Page 41 of Beyond the Cottage

He’d be waiting on his knees forever if he thought she was going to elaborate. In fact, she was done dealing with any of it. Emotional reactions only added weight to the situation, and she’d already decided she was finished with them.

“Get up,” she said.

He rose. His eyes had softened with something too close to relief for Gretta’s taste.

“I think we need to set a couple things straight,” she said. “First, our shit from the past has nothing to do with anything now. We were kids in a bad situation, end of story. We’re going to get through the next few days as strangers because that’s what we are. Understand?”

He nodded.

“Second, I don’t want any more melodramatic apologies. I let you get it off your chest, and I’m trusting you to honor your promise to drop it. Can I trust you?”

“You can trust me.”

“Fantastic. I’m going back in.” Shivering, she started down the stairs. Ansel followed, holding the lantern aloft. When they reached the kitchen, she left him there without another word.

Chapter 15

That afternoon, Gretta got sixteen pages into a door-stopper on pixie anatomy before slamming it shut and setting it on the pile of his other boring books. Her reading options were growing thin. Another few hours alone in the room, and she might return to the watchtower to throw herself off it. Like Ansel had offered to do.

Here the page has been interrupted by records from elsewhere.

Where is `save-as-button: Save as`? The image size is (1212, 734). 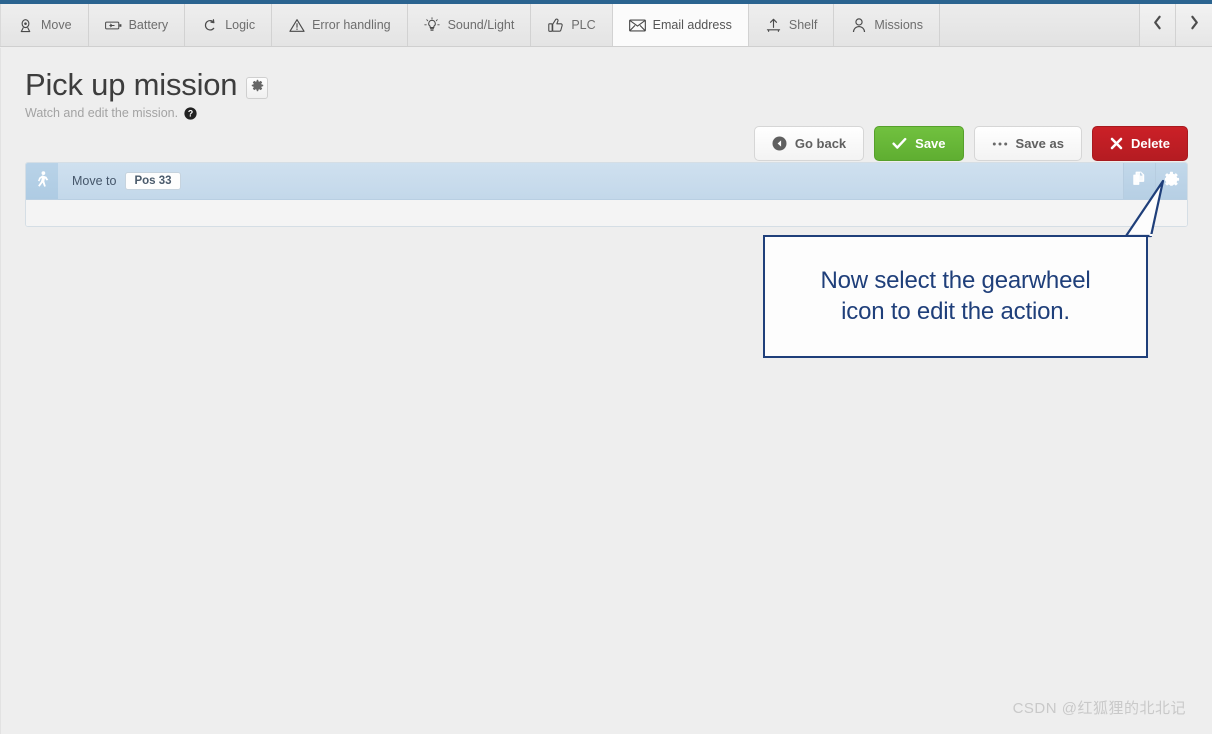 save-as-button: Save as is located at coordinates (1028, 144).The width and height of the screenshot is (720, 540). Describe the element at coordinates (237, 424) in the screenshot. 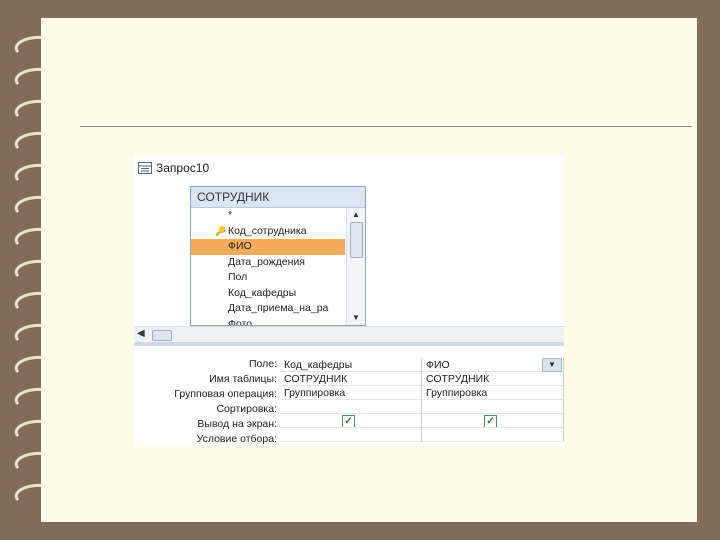

I see `row-label-show: Вывод на экран:` at that location. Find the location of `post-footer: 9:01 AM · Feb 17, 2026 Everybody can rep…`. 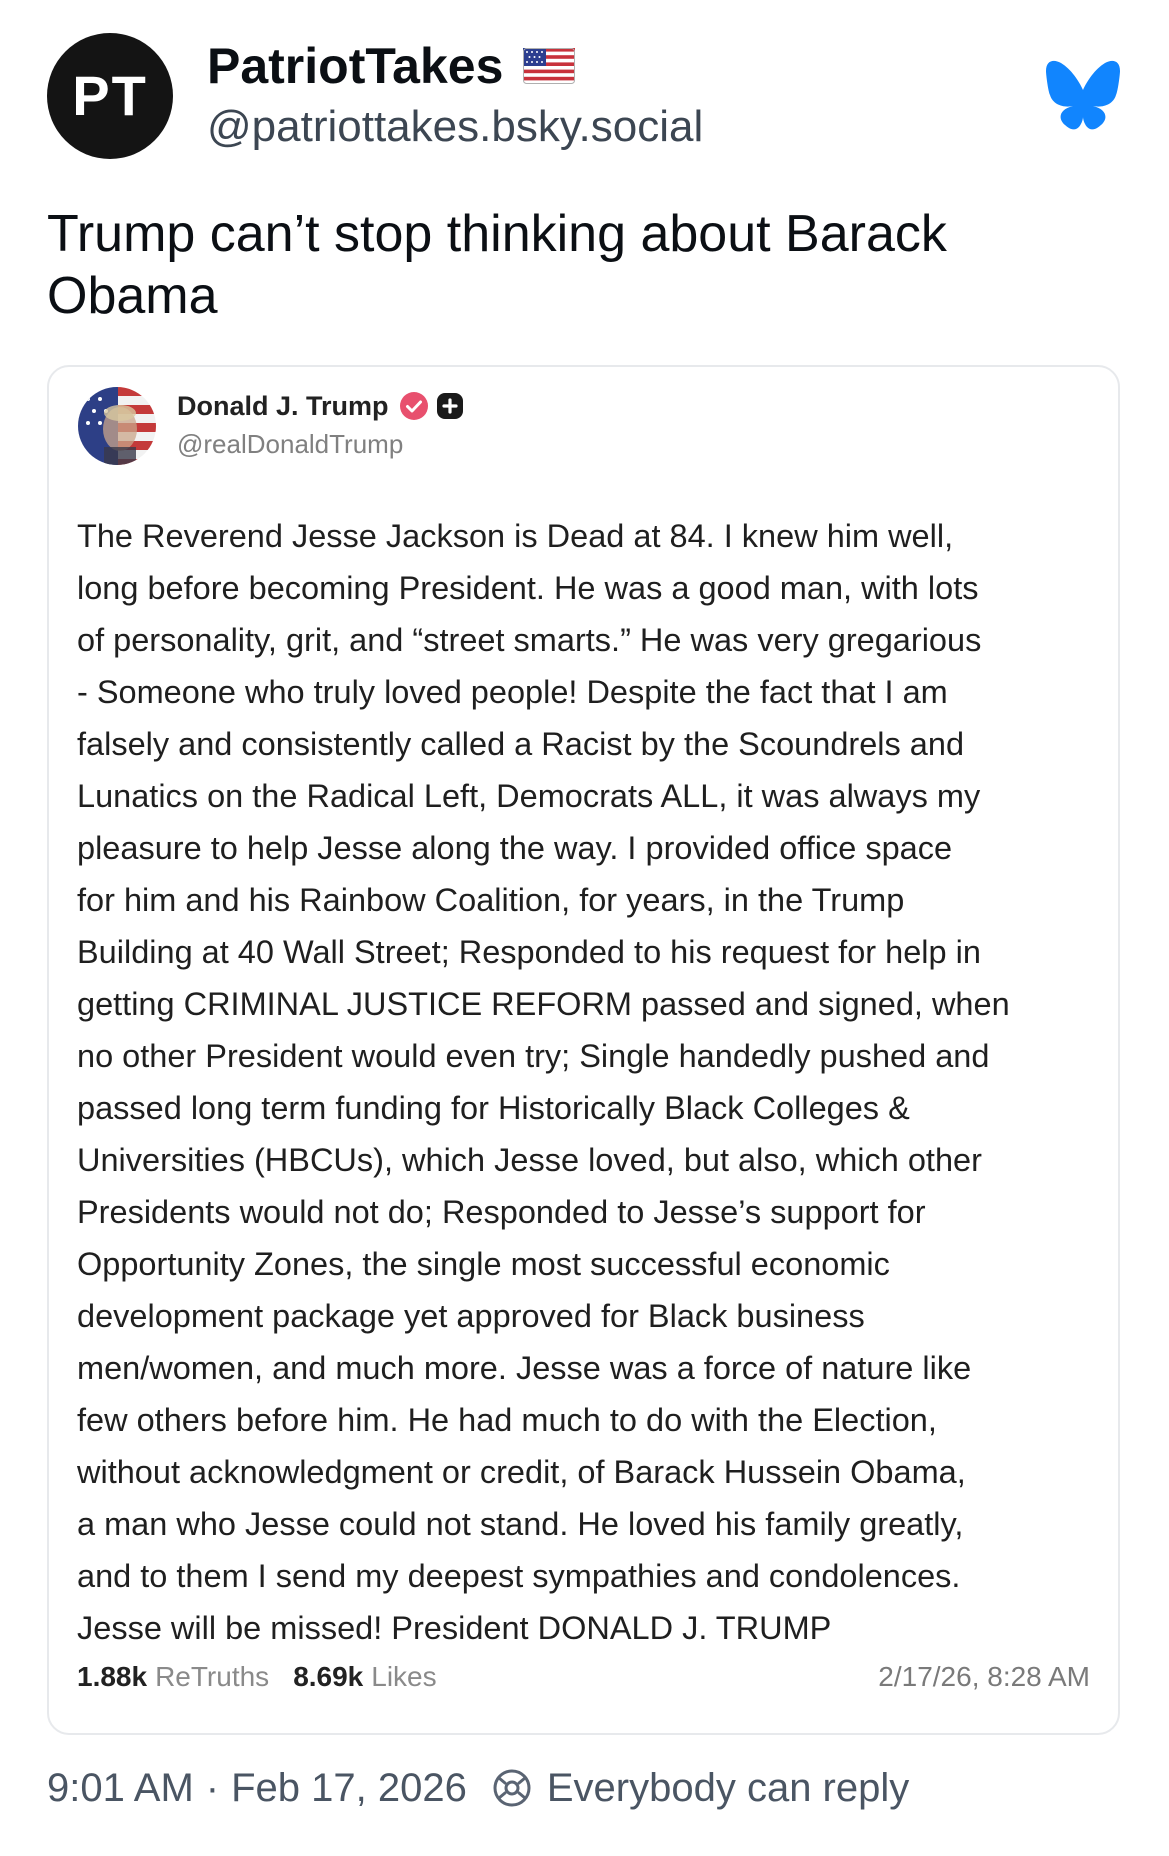

post-footer: 9:01 AM · Feb 17, 2026 Everybody can rep… is located at coordinates (478, 1788).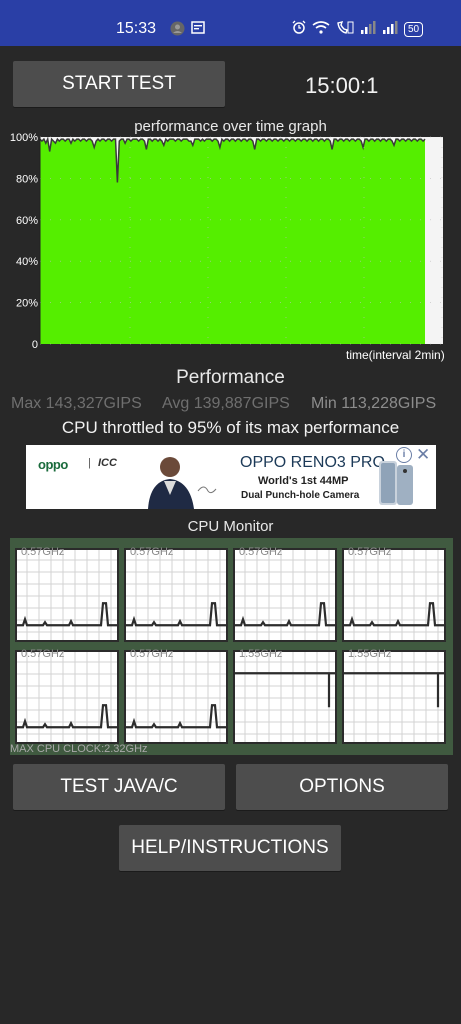 The image size is (461, 1024). I want to click on ad-info-icon: i, so click(404, 455).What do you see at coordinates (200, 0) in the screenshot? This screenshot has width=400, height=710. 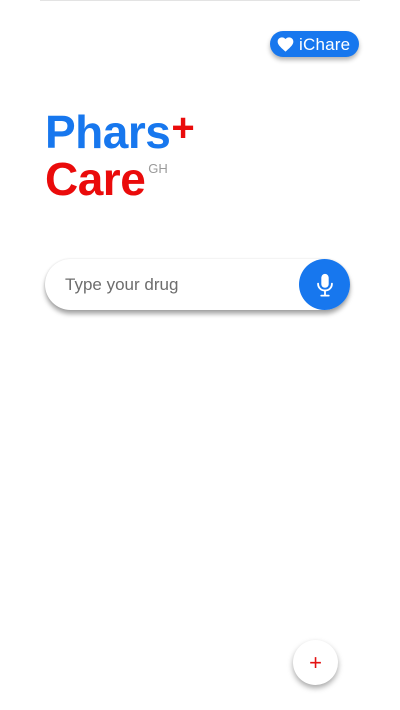 I see `top-divider` at bounding box center [200, 0].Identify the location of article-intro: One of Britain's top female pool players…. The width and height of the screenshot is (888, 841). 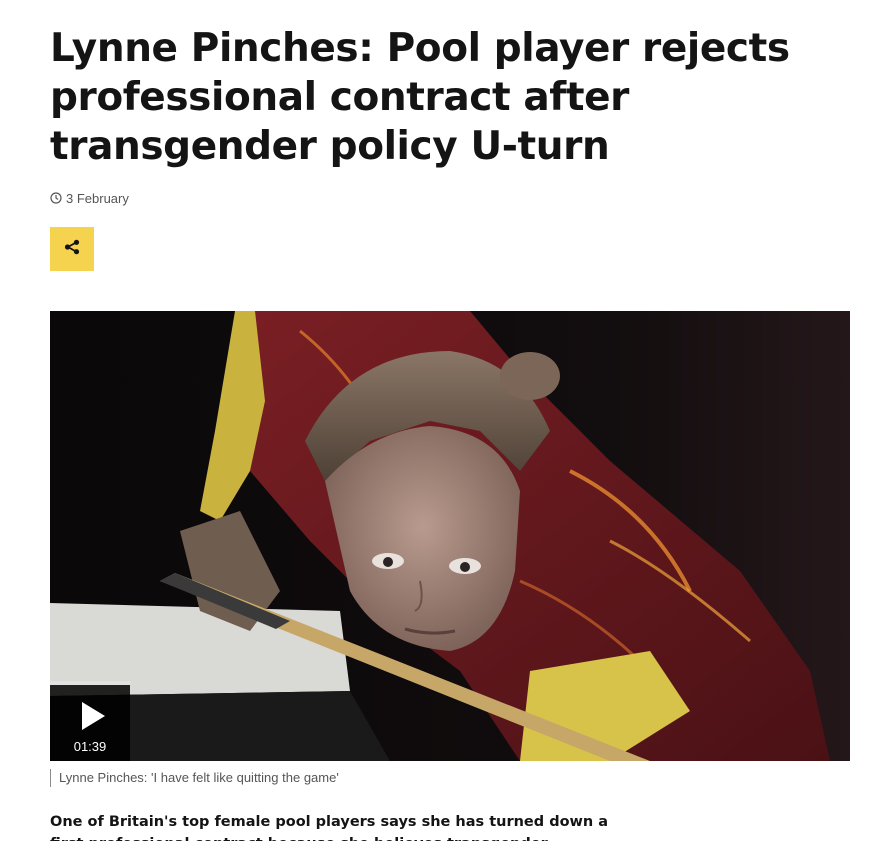
(330, 828).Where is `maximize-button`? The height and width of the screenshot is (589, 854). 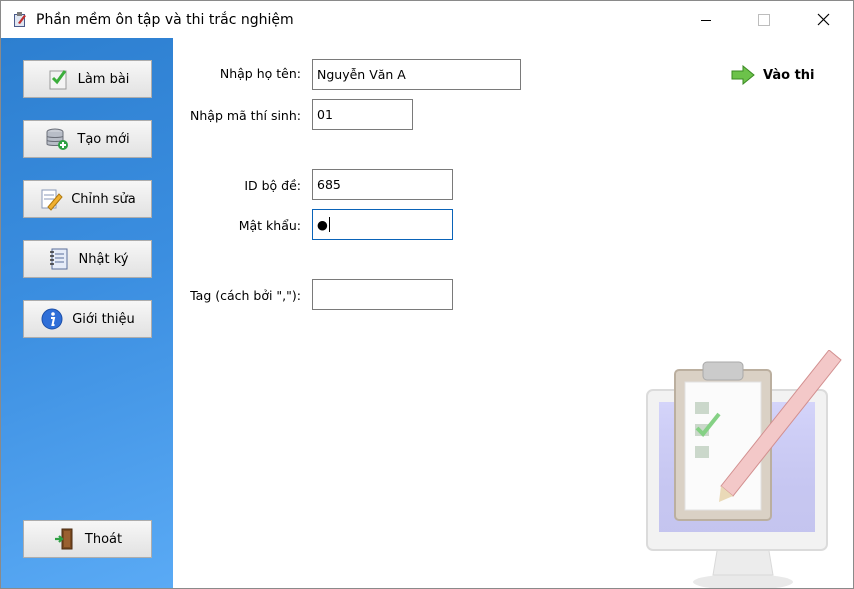
maximize-button is located at coordinates (764, 20).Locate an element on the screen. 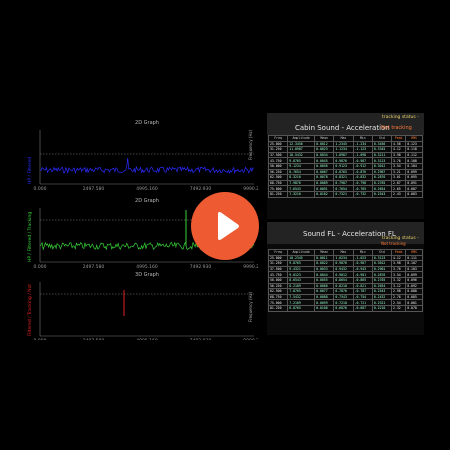 Image resolution: width=450 pixels, height=450 pixels. play-icon is located at coordinates (228, 226).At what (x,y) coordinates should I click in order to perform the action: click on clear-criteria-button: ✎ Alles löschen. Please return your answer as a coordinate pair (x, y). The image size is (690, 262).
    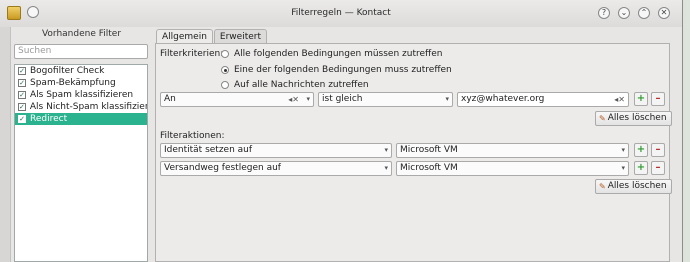
    Looking at the image, I should click on (634, 118).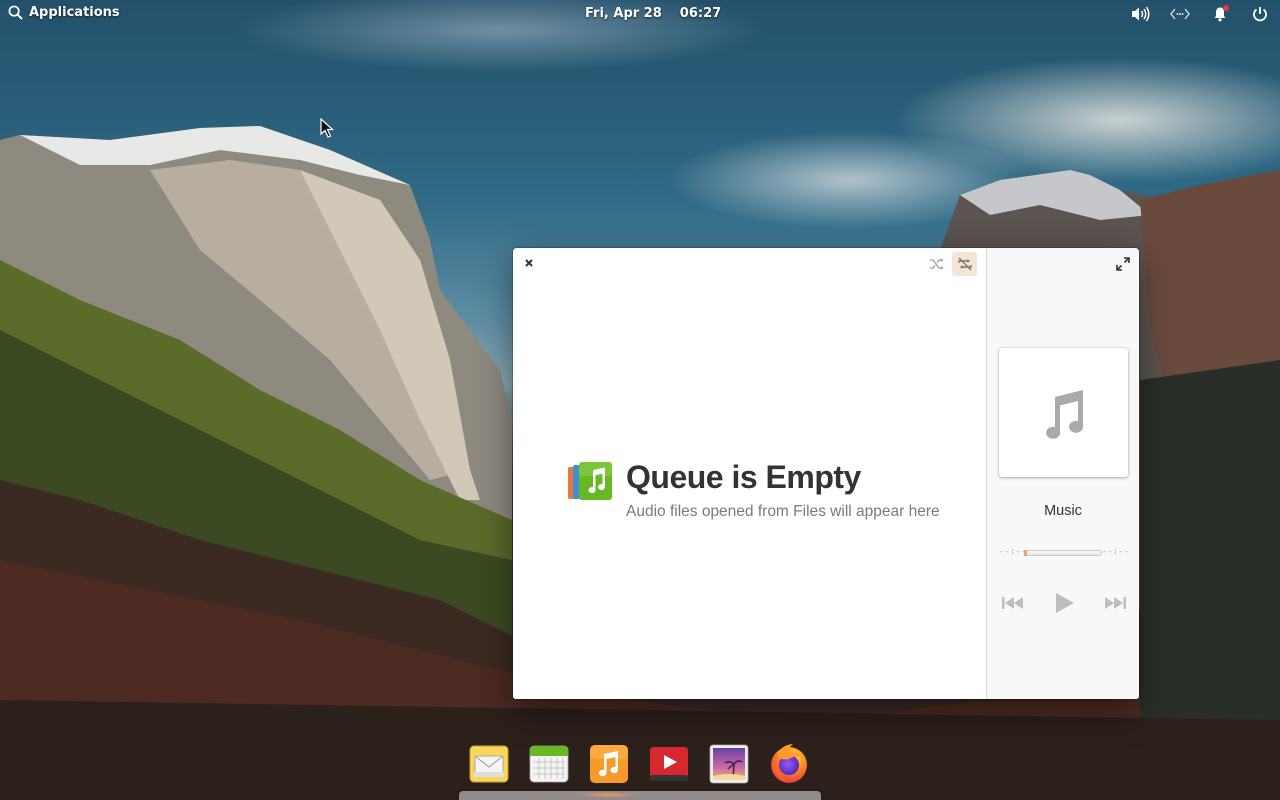 The height and width of the screenshot is (800, 1280). I want to click on repeat-off-icon, so click(964, 264).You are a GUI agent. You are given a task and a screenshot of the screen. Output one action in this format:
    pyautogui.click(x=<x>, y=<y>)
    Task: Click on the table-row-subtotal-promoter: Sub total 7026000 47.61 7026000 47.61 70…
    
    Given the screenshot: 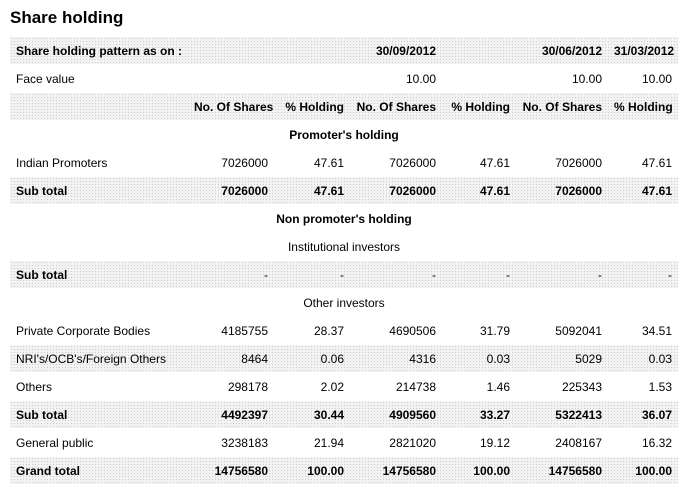 What is the action you would take?
    pyautogui.click(x=344, y=190)
    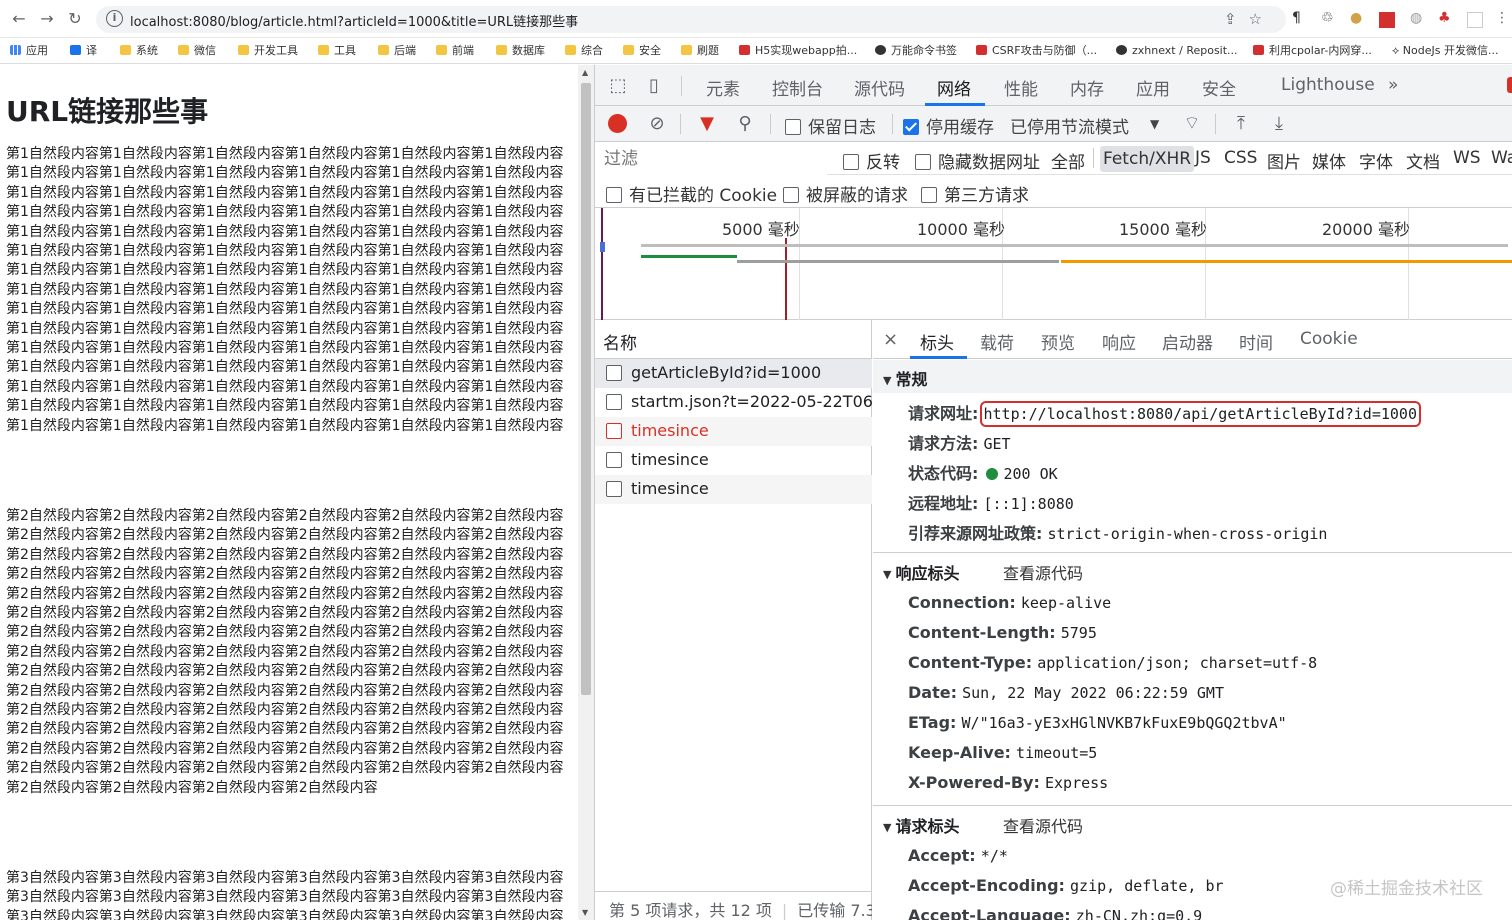 This screenshot has width=1512, height=920. Describe the element at coordinates (1070, 126) in the screenshot. I see `throttle-select: 已停用节流模式` at that location.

Ignoring a twist in her stomach at the image of him laying broken and bloodied in the swamp muck, she got up and unlocked the bedroom door. Considering how much he liked reading, there had to be some kind of library in the prison.

She left the bedroom and stopped short at the mystery door across the hall. The one the master key wouldn’t unlock.

It was cracked open, spilling a wedge of light on the floor, but no sound came from inside. Since it was the only room with a special lock, she didn’t believe he’d have accidentally left it open.

He was in there, doing…what?

Without giving him time to hide whatever the fuck he was up to, Gretta shoved the door open and strode inside.

Ansel looked up from a notebook on a workbench, blinking behind a pair of spectacles, chewing the end of a pencil.

He tossed the pencil and spectacles on the bench. “Hi.”

Gretta stepped deeper into the huge, lantern-lit room and smelled chemicals. Several tables occupied the space, their surfaces filled with gadgets and tools she couldn’t begin to identify. A massive periodic table covered one wall. Beside it hung a sepia photograph of a constipated-looking man in a white lab coat.

Every surface held books, jars, and papers, making his disaster of a bedroom seem the pinnacle of good housekeeping.

“What is this?” she asked.

“My laboratory.”

She picked up a piece of paper covered with equations. Now that she’d seen inside Ansel’s super secret lair, she ought to march right back out. She was avoiding him, after all.

But curiosity hounded her.

“Is this where you mess around with pixie dust?” she asked.

“No. Dust requires no tampering.”

“So what do you do in here?” Gretta brushed her fingertips over a slender bottle filled with purple liquid and picked it up.

Rushing forward, Ansel reached around her to take it away. “Don’t touch that. Actually, don’t touch anything.”

“What is that stuff?”

“Petracero potion.”

With a sound of disgust, Gretta vigorously wiped her hand on her pants. “Goddammit, Ansel! You deal in witchcraft, too? Wasn’t the cottage enough to keep you away from that shit?”